Great review of Blueberry Pie by Iain Cameron from Blues Enthused
Thanks to the thoughtful Iain Cameron of Blues Enthused for this great review!
Starlite Campbell Band - Blueberry Pie
Picture this, a day in December. On the bus to work at dark o’clock. Stick the earphones in, and give a first listen to an album sent to you by some band you’ve never heard of. And then - hold the phone. This is really, really good.
As album titles go, Blueberry Pie sounds too sweet to be wholesome. But don’t be fooled. This outing by the band formed by the wonderfully named Suzy Starlite and her other half Simon Campbell - a British Blues Award nominee in 2011 – is satisfying like a good malt whisky. It may be comforting, warm and familiar, but it also has depth and bite.
Opening track ‘Walkin’ Out The Door’ comes across like a mash-up between ‘Green Onions’ and ‘I Can’t Quit You Baby’. And if you think that sounds derivative, think again. It’s knowing and clever, with a languid vocal by Campbell and extended, warped guitar notes from him to decorate the opening verses, progressing to a controlled, focused injection of soloing.
There’s a decidedly British Blues sensibility at work here, exploring a variety of different blues dimensions along the way. ‘You’re So Good For Me’ rides in on a crunch of fuzzy guitar, leading up to a zinging solo over swells of Hammond organ, and a teasing bridge to a solo by keyboard player Jonny Henderson – who’s a perfect foil for Campbell’s guitar from start to finish. But underpinning all of that there’s another hint of Sixties soul, in the vein of ‘Treat Her Right’ or ‘Mr Pitiful’.
A blast of harp from special guest Danny Boy Sanchez herald a Chicago R&B angle to ‘Say What You Want’, but with sharp, original lyrics that give it an original twist: “Information is a bitter sweet fix / We used to wrap it in fish and chips”.
'Cry Over You’ is a slowie with a piercing guitar intro that brings to mind Gary Moore in ballad mode, and interestingly staccato vocal phrasing that may indicate why Campbell’s Blues Award nomination was in the vocal department. His voice may not be earth-shattering or unique, but he knows what he’s about, evidenced by the pleasingly smoky quality he brings to ‘I Need A Light’, complementing the jazzy mood conjured up by Steve Gibson’s pattering drums and Suzy Starlite’s slinky bass.

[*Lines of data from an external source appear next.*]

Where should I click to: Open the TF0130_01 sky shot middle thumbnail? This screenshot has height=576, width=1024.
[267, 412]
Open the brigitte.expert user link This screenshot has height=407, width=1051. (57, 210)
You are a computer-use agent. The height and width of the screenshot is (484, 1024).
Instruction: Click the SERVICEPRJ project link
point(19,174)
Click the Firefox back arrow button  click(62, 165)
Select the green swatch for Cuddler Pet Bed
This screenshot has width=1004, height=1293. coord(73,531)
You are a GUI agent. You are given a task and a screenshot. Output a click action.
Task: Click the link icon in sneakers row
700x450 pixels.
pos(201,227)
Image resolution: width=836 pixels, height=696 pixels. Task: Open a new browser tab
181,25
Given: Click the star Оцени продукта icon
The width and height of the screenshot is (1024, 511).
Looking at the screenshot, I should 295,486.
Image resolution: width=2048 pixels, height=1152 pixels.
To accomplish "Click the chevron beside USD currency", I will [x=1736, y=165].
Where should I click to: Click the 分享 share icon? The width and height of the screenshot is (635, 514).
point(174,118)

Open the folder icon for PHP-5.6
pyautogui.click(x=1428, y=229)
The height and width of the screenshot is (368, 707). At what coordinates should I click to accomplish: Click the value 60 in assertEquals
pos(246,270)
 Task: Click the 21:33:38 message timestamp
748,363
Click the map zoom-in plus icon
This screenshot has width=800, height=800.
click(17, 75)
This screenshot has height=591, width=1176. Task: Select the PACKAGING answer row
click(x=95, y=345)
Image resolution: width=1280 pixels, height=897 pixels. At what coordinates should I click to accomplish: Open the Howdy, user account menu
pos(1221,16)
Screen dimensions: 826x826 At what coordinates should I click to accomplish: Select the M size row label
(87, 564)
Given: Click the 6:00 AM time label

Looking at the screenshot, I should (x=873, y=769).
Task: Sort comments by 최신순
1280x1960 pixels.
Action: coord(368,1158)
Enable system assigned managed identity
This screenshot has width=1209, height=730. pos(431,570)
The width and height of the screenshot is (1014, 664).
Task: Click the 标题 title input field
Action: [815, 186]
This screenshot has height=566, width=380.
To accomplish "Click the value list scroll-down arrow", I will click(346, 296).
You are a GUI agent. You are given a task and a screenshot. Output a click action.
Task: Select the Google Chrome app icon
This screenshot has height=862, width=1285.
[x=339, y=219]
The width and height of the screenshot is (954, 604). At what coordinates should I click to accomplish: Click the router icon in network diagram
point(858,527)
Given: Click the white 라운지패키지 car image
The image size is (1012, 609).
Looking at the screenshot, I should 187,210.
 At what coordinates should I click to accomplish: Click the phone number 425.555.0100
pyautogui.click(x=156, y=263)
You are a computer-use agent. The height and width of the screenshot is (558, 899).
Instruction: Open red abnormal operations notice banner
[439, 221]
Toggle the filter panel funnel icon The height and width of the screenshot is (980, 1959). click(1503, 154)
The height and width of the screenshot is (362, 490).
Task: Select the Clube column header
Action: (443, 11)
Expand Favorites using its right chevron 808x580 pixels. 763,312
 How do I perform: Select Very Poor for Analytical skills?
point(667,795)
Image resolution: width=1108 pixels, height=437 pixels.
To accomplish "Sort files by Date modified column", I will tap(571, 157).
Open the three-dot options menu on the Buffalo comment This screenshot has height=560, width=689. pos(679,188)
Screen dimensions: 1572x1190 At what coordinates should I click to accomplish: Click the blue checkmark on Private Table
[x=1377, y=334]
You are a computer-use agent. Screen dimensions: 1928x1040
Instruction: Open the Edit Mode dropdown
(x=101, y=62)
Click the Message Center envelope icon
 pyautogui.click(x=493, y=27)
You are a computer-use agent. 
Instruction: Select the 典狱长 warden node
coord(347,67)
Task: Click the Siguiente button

The balance in the material is also demonstrated by excursions into Freddie King territory with the instrumental ‘Shimmy’, developing variations on a spiky guitar theme, and at the other extreme ‘Thrill You’, which is laid back blues in the manner of ‘Come Rain Or Come Shine’, featuring another smoky vocal and a good organ solo and accompaniment from Gibson. ‘Empire’, meanwhile, is a driving and glossy take on R&B, with a fuzzy ascending riff and a stinging guitar solo.
The title track touches on Campbell’s acoustic blues interests, with nice vocal harmonies and a measured garnishing of slide, and Ms Starlite gets a featured vocal of her own on ‘Guilty’, to which Campbell adds another controlled, piercing guitar solo, perfectly fitted to the song.
Blueberry Pie isn’t ground-breaking, or wildly adventurous, but it knows where it’s coming from. It’s also fresh and modern, it’s witty and literate, it swings and it rocks, and it’s well-nigh perfectly executed. Hell, even the cover photograph is sparky. To paraphrase Agent Dale Cooper in Twin Peaks, this Blueberry Pie is worth a stop.
Blueberry Pie is released by Supertone Records on 1 February 2017.